Howa şaşkın halde dedi:
-Hm? Pardon kimsiniz?
-Be-ben Ho'nun arkadaşıyım.
-Ah, yine mi? Ona eve gitmeyeceğimi söyledim!
-Hayır hayır şey beni anneniz yolladı. Evet anneniz!
-Annem mi?
-E-evet!
-Noldu anneme?
-O iyi değil. Hemen gitmeliyiz.
-Ne? Anneme bir şey mi oldu? Noldu ona?
-O..
-...
-kendini iyi hiss etmiyor. Babanız bay Kim beni yol da gördü ve size haber vermemi söyledi.
Howa hemen montunu giydi ve dışarı çıktı.
Geonu hemen Ho'yu aradı. Ama Ho cecap vermiyordu. O hemen bisikletine bindi ve Seoul tüneline doğru yola koyuldu. Mahalleden tünele çok az yol vardı. Tünelin girişinde bir kaç tane polis gördü ve hemen onlara sordu:
-Bayım? Bayım.. İki dakikanızı alıcam. Lütfen beni dinleyin. Lütfen..
-Ne var çocuk? Gir burdan. Burda durman bile tehlikeli!
-Bayım arkadaşım! Arkadaşım tünelin içinde! Ona yardım edin lütfen.
-Ne diyorsun sen? Bu eşek şakası falan mı? Ha? Git burdan!
Bu zaman Ho bilincsiz halde tünelden kendini dışarı attı.
Geonu bisikletini yere atıb hemen Ho'nun yanına koştu. Ho'nun böbreği kötü bir hasar almış gibiydi. Konuşamıyordu bile. Geonu hemen online taksi sifariş verdi. Taksi gelene kadar Ho'nun kafasını bacaklarının üstüne koydu. Ho ayağa kalkmağa çalışdı ama Geonu ona bağırarak dedi:
-Ne yapıyorsun sen? Kalkamazsın! Herhangi bir yerinde kanama ola bilir. Çok kötü düşmüşsün! Biraz daha bekle hastaneye gidelim.
-Howa...
-Ha? Ah evet Howa güvende! Evine yolladım. Hemen eve gitti. Onun için endişe etme sen..
-Geonu?
-Söyle Ho..
-Geonu..
-...
-Hastaneye gitmeyelim.
-Ne? Ho çok kötü haldesin!
-Sadece bisikletten düştüm.
-Ama bu halde ne yaparsın?
-...
-Bize gidelim! Evet! Hiç olmazsa bunu kabul et.. Evdekileri arayıb bu gün ve ya bir kaç gün burda kalıcak diyelim. Ne dersin?
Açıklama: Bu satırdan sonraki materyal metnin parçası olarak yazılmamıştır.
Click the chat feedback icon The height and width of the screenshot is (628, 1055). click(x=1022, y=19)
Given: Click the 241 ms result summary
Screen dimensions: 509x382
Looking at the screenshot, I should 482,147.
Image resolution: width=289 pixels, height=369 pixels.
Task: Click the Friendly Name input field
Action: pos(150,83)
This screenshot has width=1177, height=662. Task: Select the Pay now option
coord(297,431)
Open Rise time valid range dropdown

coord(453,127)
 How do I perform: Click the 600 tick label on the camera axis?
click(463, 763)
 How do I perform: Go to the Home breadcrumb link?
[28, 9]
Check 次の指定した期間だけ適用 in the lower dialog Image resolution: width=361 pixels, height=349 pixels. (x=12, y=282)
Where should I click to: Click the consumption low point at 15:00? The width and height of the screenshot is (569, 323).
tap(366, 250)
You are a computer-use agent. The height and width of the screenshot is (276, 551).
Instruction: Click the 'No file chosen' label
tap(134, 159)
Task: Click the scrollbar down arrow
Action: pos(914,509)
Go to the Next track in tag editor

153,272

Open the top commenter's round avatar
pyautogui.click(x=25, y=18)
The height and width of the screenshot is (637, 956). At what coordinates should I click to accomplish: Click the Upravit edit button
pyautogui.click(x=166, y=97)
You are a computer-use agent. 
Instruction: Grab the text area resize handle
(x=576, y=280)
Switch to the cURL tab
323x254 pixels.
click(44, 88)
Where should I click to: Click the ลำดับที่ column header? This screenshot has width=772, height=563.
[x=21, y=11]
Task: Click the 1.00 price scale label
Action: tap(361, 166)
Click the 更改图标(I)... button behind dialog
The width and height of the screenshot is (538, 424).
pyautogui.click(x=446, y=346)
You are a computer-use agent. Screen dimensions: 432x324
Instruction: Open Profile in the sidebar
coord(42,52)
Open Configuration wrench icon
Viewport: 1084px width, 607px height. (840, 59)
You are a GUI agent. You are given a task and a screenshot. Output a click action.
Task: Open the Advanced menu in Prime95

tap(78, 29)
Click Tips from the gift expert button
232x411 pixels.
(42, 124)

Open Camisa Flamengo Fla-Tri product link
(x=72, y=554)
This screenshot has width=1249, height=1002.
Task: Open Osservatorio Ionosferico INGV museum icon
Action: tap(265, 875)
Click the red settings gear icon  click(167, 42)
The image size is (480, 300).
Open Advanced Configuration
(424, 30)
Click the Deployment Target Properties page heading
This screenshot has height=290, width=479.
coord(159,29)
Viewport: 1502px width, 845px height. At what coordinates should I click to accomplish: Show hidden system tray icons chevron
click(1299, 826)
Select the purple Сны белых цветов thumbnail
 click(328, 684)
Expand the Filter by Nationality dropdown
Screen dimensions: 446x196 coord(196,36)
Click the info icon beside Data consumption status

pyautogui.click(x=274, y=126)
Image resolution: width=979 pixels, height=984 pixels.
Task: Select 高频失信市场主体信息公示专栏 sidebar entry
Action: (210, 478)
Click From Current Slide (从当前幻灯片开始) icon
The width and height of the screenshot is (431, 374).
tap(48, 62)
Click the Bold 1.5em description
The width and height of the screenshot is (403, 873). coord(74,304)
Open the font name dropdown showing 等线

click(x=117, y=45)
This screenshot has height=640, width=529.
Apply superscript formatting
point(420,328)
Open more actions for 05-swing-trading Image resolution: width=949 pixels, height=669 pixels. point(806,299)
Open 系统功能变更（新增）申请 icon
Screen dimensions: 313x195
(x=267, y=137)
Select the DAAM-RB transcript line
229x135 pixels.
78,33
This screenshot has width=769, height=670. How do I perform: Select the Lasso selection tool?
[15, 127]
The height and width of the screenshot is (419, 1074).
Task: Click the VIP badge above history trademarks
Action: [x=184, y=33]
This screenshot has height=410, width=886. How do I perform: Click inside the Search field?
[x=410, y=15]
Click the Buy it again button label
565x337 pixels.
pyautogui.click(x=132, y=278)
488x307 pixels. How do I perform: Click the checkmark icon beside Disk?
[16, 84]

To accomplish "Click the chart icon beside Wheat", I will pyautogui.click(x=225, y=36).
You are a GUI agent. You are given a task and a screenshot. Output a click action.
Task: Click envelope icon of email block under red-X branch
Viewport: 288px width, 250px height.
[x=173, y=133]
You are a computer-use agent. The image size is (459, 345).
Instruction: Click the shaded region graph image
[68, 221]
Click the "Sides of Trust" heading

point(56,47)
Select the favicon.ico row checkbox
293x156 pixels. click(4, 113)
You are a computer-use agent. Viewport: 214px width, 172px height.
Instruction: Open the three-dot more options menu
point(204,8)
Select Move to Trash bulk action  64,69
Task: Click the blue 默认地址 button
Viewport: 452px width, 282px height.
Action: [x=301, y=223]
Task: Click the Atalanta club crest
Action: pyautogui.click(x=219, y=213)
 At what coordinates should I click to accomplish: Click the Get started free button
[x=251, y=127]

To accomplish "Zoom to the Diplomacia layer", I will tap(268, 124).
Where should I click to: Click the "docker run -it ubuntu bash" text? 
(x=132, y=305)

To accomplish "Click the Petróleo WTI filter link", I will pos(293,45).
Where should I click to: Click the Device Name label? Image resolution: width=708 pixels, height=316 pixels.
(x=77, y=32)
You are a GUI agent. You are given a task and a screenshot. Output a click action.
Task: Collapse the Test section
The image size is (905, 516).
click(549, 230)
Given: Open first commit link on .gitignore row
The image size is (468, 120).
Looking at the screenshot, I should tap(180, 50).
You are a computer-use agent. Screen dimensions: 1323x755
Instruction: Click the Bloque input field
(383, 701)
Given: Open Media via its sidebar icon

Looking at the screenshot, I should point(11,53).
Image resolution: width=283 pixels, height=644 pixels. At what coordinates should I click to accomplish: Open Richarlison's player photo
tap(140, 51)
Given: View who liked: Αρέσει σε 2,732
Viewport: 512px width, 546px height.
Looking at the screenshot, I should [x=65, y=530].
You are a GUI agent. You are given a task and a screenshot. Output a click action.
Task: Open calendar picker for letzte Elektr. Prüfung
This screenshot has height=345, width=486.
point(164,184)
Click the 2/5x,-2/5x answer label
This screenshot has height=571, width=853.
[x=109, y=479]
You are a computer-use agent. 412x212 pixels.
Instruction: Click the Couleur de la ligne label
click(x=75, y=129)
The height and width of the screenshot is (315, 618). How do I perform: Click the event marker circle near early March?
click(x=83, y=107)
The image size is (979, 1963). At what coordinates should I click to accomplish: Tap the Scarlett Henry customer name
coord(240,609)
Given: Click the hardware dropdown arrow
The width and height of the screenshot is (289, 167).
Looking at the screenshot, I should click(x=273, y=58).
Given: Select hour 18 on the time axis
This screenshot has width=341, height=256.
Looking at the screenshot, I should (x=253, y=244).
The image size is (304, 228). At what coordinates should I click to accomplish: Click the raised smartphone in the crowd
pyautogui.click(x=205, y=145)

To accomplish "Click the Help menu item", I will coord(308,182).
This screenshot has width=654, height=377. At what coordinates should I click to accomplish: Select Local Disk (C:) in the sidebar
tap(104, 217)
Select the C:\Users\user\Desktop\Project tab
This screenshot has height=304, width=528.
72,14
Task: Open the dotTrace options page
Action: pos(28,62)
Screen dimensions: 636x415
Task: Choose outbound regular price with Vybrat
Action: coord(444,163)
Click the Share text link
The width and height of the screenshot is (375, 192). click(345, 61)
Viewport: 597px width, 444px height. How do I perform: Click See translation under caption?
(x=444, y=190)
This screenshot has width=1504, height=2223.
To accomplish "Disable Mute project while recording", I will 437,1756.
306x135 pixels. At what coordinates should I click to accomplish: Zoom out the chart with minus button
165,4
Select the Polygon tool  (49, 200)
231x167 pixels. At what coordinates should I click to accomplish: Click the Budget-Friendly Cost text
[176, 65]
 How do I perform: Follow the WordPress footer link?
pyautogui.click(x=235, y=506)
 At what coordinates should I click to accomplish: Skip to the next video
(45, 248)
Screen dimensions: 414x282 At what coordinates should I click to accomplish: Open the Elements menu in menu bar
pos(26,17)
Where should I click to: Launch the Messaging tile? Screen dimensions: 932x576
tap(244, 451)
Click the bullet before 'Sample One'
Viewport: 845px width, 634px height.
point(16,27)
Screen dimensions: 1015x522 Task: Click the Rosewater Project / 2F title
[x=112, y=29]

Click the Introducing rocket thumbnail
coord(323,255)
-Olmaz! Howa Daeyon'u görmemeli.. Onu görmemeli!
-Tamam görmeyecek. Ben Howa'nın onu görmesini engellerim. Olur mu?
-...
-Hadi Ho. Sen yoksa bana inanmıyor musun? Hm?
-Sana kendimden..kendimden daha çok güveniyorum. Endişeliyim sadece.. Benim bu yaralarım bir kaç güne iyileşe bilir ama.. Ama Howa'nın yıllardır koruduğu yarasına bıçak saplamaları..ah bunu tarif bile edemem Geonu!
-...
-Ah Ho! Bu halde bile Howa'yı düşünmekten vazgeçmiyorsun.
-...
Bu zaman taksi geldi ve onlar binip gittiler.
(Dakseng vilayeti)Howa telaşla eve geldi. İçeriye annesinin odasına girdi. Annesi yatakta uzanmışdı. Howa'yı görünce dedi:
-Ah kızım geldin mi? Şurdan biraz bana su vere bilir misin?
Howa bir sebebden yerinde donup kalmıştı. Sanki unuttuğu bir anısı gelmişti aklına. Yavaş-yavaş annesine doğru geldi. Ona su verdi. Saçlarını okşayarak dedi:
-İyi misin annem?
-... İyiyim kızım iyiyim.
-Tansiyonun mu düşdü? Noldu sana?
-Merak etme şimdi daha iyiyim kızım. Sadece sabah yemek yemedim o yüzden olmuşdur.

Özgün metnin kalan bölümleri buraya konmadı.